* _Description of the task_
Every line of the material must be reproduced exactly.

* _Source information_
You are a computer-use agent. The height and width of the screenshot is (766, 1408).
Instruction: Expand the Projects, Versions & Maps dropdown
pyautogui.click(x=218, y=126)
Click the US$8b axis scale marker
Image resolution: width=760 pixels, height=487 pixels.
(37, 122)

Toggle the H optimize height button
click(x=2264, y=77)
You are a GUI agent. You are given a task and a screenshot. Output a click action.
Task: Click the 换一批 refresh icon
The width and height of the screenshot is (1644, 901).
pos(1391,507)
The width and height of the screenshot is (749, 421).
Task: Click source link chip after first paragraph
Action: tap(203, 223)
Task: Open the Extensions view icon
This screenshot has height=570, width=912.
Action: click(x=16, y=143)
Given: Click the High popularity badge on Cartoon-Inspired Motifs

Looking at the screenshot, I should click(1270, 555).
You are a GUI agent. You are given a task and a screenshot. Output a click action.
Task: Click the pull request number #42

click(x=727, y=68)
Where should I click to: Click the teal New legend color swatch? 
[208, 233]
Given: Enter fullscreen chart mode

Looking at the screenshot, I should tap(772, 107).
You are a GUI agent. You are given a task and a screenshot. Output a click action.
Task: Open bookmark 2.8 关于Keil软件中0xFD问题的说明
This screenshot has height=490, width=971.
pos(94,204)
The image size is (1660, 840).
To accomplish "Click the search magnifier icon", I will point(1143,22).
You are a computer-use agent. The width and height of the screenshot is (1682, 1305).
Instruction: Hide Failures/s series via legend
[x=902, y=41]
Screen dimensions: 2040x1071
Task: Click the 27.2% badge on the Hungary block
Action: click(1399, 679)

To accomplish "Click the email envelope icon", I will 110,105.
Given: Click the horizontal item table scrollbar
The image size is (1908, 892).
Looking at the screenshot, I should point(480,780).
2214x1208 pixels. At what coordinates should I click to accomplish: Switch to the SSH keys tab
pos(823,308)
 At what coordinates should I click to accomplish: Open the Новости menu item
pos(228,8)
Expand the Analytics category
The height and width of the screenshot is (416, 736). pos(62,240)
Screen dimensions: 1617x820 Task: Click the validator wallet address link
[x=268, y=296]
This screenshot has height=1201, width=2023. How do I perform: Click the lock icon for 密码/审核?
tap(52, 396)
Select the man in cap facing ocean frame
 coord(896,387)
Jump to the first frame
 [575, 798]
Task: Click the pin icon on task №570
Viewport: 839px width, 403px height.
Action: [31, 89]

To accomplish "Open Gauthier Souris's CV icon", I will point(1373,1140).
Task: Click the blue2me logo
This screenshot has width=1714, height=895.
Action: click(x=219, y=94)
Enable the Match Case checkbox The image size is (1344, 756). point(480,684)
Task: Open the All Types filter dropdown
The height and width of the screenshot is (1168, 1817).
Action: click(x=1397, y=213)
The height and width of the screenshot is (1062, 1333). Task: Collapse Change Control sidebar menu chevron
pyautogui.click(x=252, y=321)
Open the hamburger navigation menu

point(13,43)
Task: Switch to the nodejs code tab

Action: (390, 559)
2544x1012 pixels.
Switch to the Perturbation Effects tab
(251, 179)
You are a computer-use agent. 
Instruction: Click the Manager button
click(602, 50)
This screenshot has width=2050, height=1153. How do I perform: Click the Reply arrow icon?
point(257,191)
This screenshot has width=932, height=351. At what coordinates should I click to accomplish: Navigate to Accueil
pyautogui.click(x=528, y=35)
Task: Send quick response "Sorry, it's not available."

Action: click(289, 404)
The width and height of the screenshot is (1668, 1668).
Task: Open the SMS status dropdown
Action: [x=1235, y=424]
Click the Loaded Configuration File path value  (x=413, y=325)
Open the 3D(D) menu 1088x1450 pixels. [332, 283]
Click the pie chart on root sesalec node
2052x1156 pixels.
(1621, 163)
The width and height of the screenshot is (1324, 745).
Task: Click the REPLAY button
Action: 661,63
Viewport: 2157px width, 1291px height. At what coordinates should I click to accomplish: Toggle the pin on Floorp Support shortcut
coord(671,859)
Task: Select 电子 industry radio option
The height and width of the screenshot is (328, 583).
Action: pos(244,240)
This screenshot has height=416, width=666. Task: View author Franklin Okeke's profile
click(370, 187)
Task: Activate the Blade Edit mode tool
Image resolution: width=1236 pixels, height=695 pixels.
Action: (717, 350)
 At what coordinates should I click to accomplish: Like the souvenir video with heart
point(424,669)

* _Task solution_
You are a computer-use agent. The height and width of the screenshot is (766, 1408).
Instruction: Expand the Projects, Versions & Maps dropdown
pyautogui.click(x=218, y=126)
Click the US$8b axis scale marker
Image resolution: width=760 pixels, height=487 pixels.
(37, 122)

Toggle the H optimize height button
click(x=2264, y=77)
You are a GUI agent. You are given a task and a screenshot. Output a click action.
Task: Click the 换一批 refresh icon
The width and height of the screenshot is (1644, 901).
pos(1391,507)
The width and height of the screenshot is (749, 421).
Task: Click source link chip after first paragraph
Action: tap(203, 223)
Task: Open the Extensions view icon
This screenshot has height=570, width=912.
Action: click(x=16, y=143)
Given: Click the High popularity badge on Cartoon-Inspired Motifs

Looking at the screenshot, I should click(1270, 555).
You are a GUI agent. You are given a task and a screenshot. Output a click action.
Task: Click the pull request number #42

click(x=727, y=68)
Where should I click to: Click the teal New legend color swatch? 
[208, 233]
Given: Enter fullscreen chart mode

Looking at the screenshot, I should tap(772, 107).
You are a GUI agent. You are given a task and a screenshot. Output a click action.
Task: Open bookmark 2.8 关于Keil软件中0xFD问题的说明
This screenshot has height=490, width=971.
pos(94,204)
The image size is (1660, 840).
To accomplish "Click the search magnifier icon", I will point(1143,22).
You are a computer-use agent. The width and height of the screenshot is (1682, 1305).
Instruction: Hide Failures/s series via legend
[x=902, y=41]
Screen dimensions: 2040x1071
Task: Click the 27.2% badge on the Hungary block
Action: click(1399, 679)

To accomplish "Click the email envelope icon", I will 110,105.
Given: Click the horizontal item table scrollbar
The image size is (1908, 892).
Looking at the screenshot, I should point(480,780).
2214x1208 pixels. At what coordinates should I click to accomplish: Switch to the SSH keys tab
pos(823,308)
 At what coordinates should I click to accomplish: Open the Новости menu item
pos(228,8)
Expand the Analytics category
The height and width of the screenshot is (416, 736). pos(62,240)
Screen dimensions: 1617x820 Task: Click the validator wallet address link
[x=268, y=296]
This screenshot has height=1201, width=2023. How do I perform: Click the lock icon for 密码/审核?
tap(52, 396)
Select the man in cap facing ocean frame
 coord(896,387)
Jump to the first frame
 [575, 798]
Task: Click the pin icon on task №570
Viewport: 839px width, 403px height.
Action: [31, 89]

To accomplish "Open Gauthier Souris's CV icon", I will point(1373,1140).
Task: Click the blue2me logo
This screenshot has width=1714, height=895.
Action: click(x=219, y=94)
Enable the Match Case checkbox The image size is (1344, 756). point(480,684)
Task: Open the All Types filter dropdown
The height and width of the screenshot is (1168, 1817).
Action: click(x=1397, y=213)
The height and width of the screenshot is (1062, 1333). Task: Collapse Change Control sidebar menu chevron
pyautogui.click(x=252, y=321)
Open the hamburger navigation menu

point(13,43)
Task: Switch to the nodejs code tab

Action: (390, 559)
2544x1012 pixels.
Switch to the Perturbation Effects tab
(251, 179)
You are a computer-use agent. 
Instruction: Click the Manager button
click(602, 50)
This screenshot has width=2050, height=1153. How do I perform: Click the Reply arrow icon?
point(257,191)
This screenshot has width=932, height=351. At what coordinates should I click to accomplish: Navigate to Accueil
pyautogui.click(x=528, y=35)
Task: Send quick response "Sorry, it's not available."

Action: click(289, 404)
The width and height of the screenshot is (1668, 1668).
Task: Open the SMS status dropdown
Action: [x=1235, y=424]
Click the Loaded Configuration File path value  (x=413, y=325)
Open the 3D(D) menu 1088x1450 pixels. [332, 283]
Click the pie chart on root sesalec node
2052x1156 pixels.
(1621, 163)
The width and height of the screenshot is (1324, 745).
Task: Click the REPLAY button
Action: 661,63
Viewport: 2157px width, 1291px height. At what coordinates should I click to accomplish: Toggle the pin on Floorp Support shortcut
coord(671,859)
Task: Select 电子 industry radio option
The height and width of the screenshot is (328, 583).
Action: pos(244,240)
This screenshot has height=416, width=666. Task: View author Franklin Okeke's profile
click(370, 187)
Task: Activate the Blade Edit mode tool
Image resolution: width=1236 pixels, height=695 pixels.
Action: (717, 350)
 At what coordinates should I click to accomplish: Like the souvenir video with heart
point(424,669)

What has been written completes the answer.